===== STUDY TEXT =====
DIF analysis helps assess measurement equivalence across diverse patient populations and thus paves a way for health care providers and researchers to better understand overall score differences.⁵¹ Based on this hypothesis, the JFLS scores were equivalent for all studied groups. Few DIF items were detected that showed statistically significant DIF; however, the magnitude was small, and consequently these differences would have minimal and clinically irrelevant impact. Thus, researchers and clinicians can use the JFLS with confidence that the scores obtained are comparable, equivalent, and unbiased. The items reflect the construct of jaw functional limitation irrespective of gender, age, and language. Specifically, it was found that 5 out of 13 JFLS items exhibited DIF due to language, age, or gender; however, the overall magnitude and impact of including the DIF items in the total scores was small based on Raju’s NCDIF cutoff values and Cohen’s guidelines for evaluating effect sizes.⁴³^,⁴⁵ Minimal impact at the scale level was found when evaluating the effect of DIF on total scores by visually inspecting the TCCs for all items and for the items flagged as having DIF.

This is the first study to specifically assess DIF in the JFLS, and therefore the results are not able to be compared to the results of other studies. Few studies have performed DIF analysis of other patient-reported outcome measures in dentistry.⁵²^–⁵⁴ For example, in an earlier study, DIF across the English- and Spanish-language versions of the Orofacial Esthetic Scale (OES) were examined.⁵² Similar to the present study, the IRTLR approach was used to detect DIF due to language for OES items. These findings evidenced measurement equivalence across the two language versions of the OES. Campos et al used structural equation modeling to investigate MI with respect to age, gender, socioeconomic status, and receipt of dental treatment across the Portuguese version of the OES (OES-Pt).⁵³ They found that the OES-Pt operated similarly to capture the concept of orofacial appearance in the comparison groups. In both studies, DIF assessment was performed on the full scale, as none of the OES items were locally dependent. Of note is that the OES is a relatively short questionnaire with 7 items assessing the appearance of orofacial structures. The present authors assume it presents fewer challenges in translation and analytical procedures compared to longer scales such as the JFLS. In another study, Lee et al assessed the equivalence of Oral Health Literacy Assessment (OHLA) scores between English- and Spanish-language groups.⁵⁴ They also used the IRTLR approach and found DIF was present in 23 out of 24 items, indicating a high level of item bias. The authors attributed DIF occurrences to cross-cultural differences and in how people from the two language groups perceive and understand oral health.⁵⁴ Language-related DIF was found with one item, “chew hard bread” (item 2), and a difference in expected total scale score between the two language groups was not observed when including this item. Again, the investigated outcomes differed: While the OHLA measures individuals’ ability to obtain, process, and understand oral health information,⁵⁵ the JFLS targets the impact of oral diseases on functional limitation.
===== EXTRACTED INFORMATION =====
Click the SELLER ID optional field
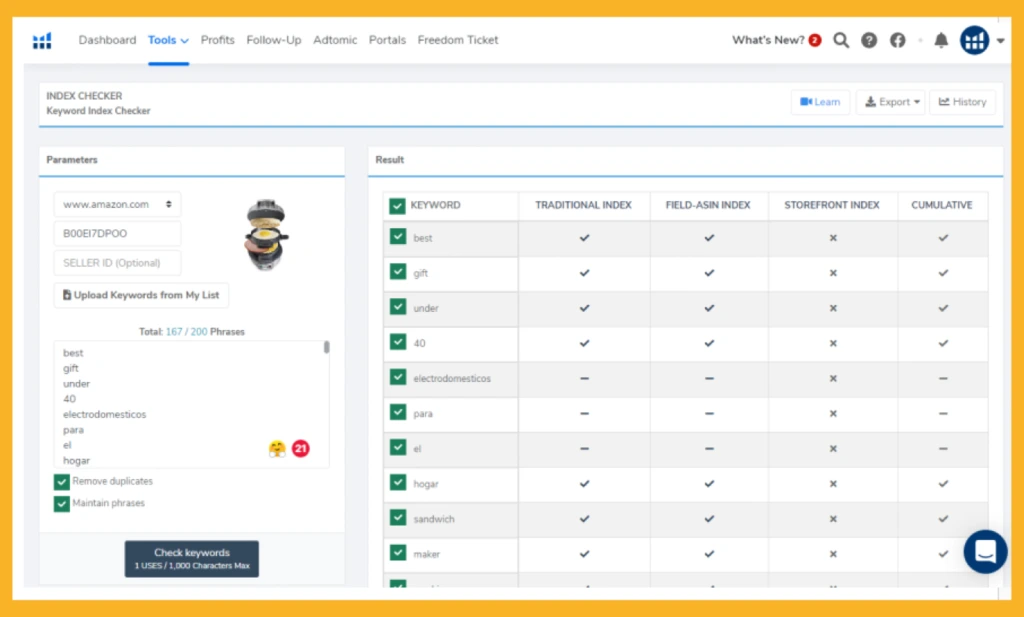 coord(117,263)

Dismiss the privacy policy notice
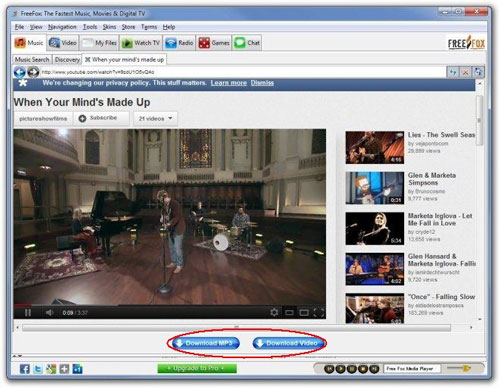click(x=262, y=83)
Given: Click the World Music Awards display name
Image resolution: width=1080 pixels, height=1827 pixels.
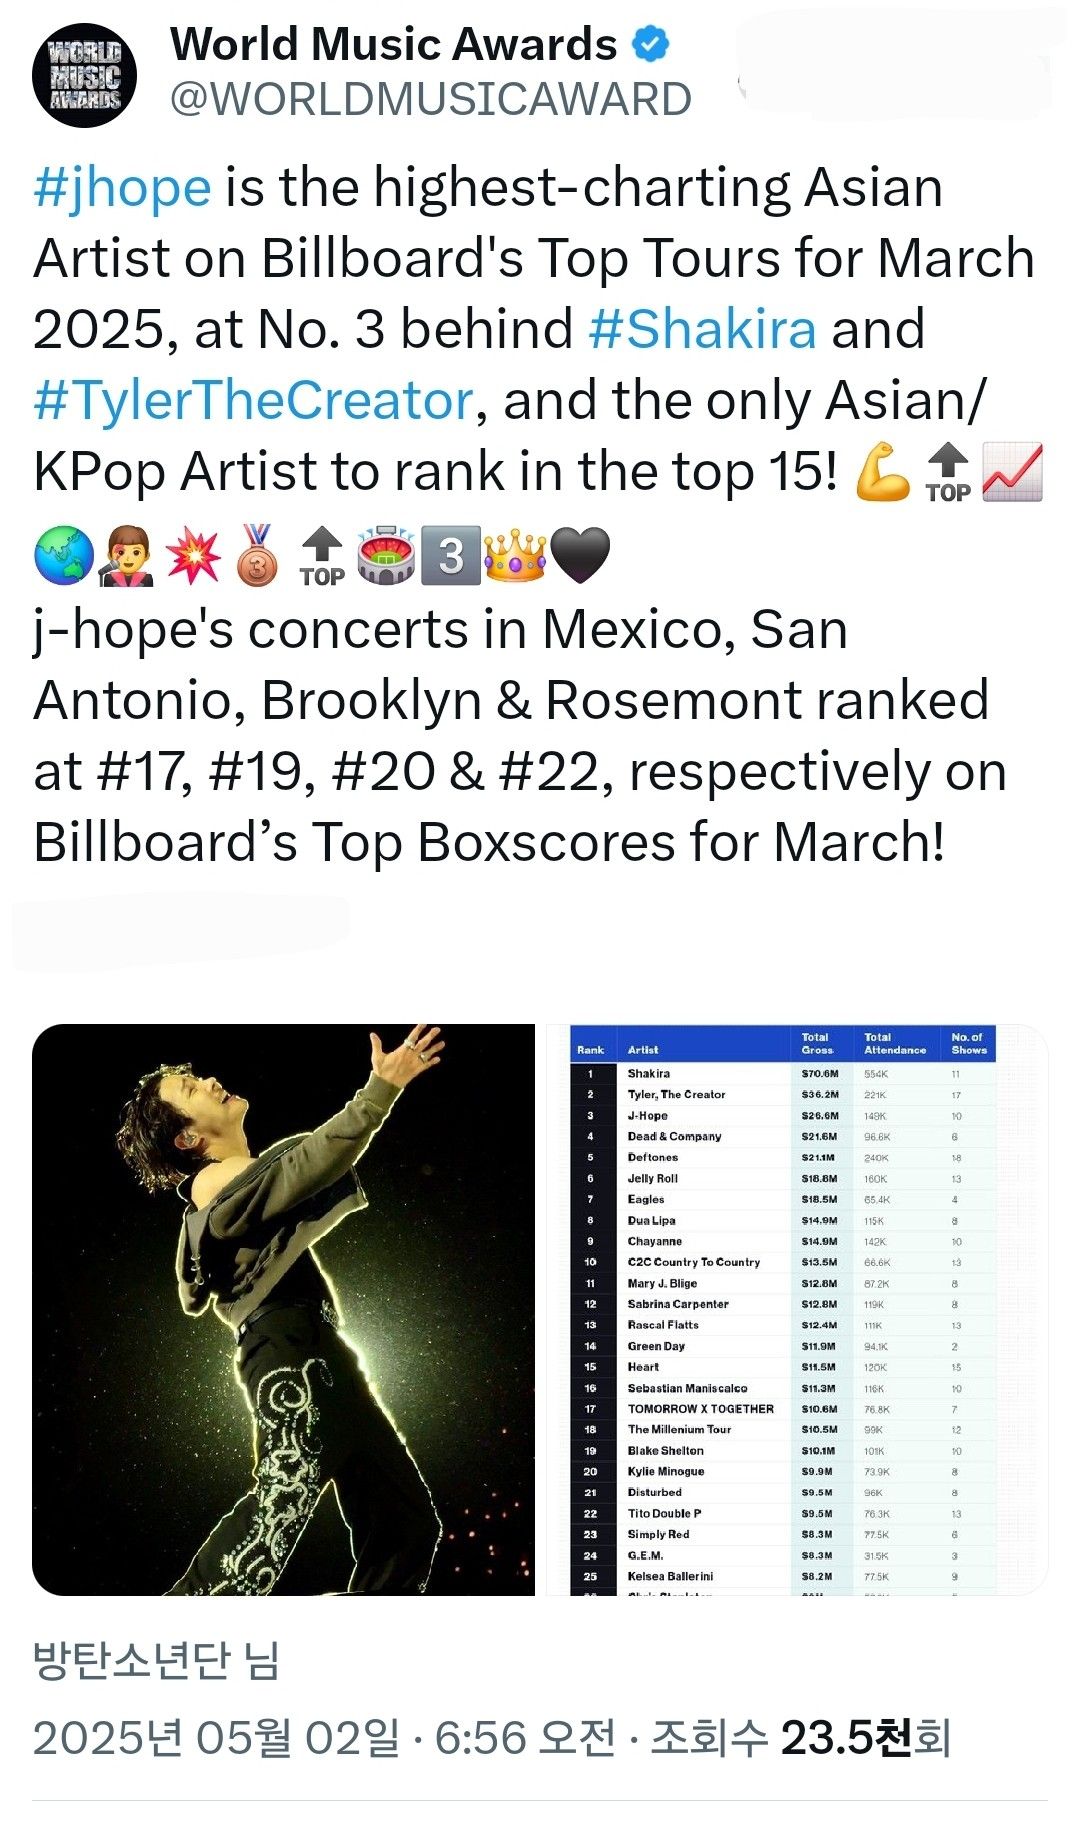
=====
===== EXTRACTED INFORMATION =====
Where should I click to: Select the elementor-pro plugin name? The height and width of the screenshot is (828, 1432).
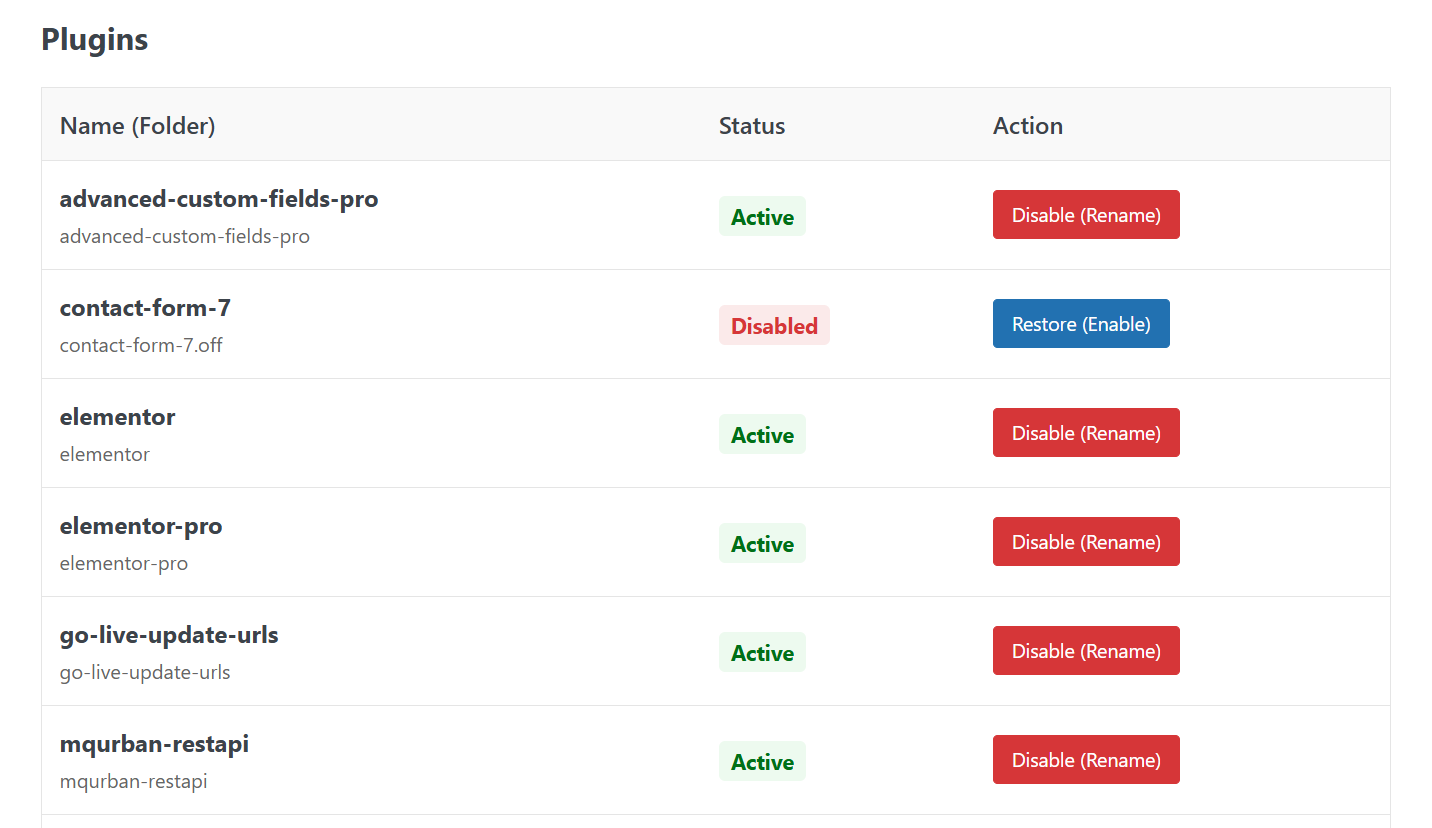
=====
__WHAT THE TASK REQUIRES__.
Answer these questions using the text on DIF analysis of the JFLS.
1. How many JFLS items exhibited DIF due to language, age, or gender?
2. How many items does the Orofacial Esthetic Scale have?
3. In how many items did Lee et al find DIF in the OHLA?

__RESPONSE AREA__.
1. 5 out of 13 items.
2. 7 items.
3. 23 out of 24 items.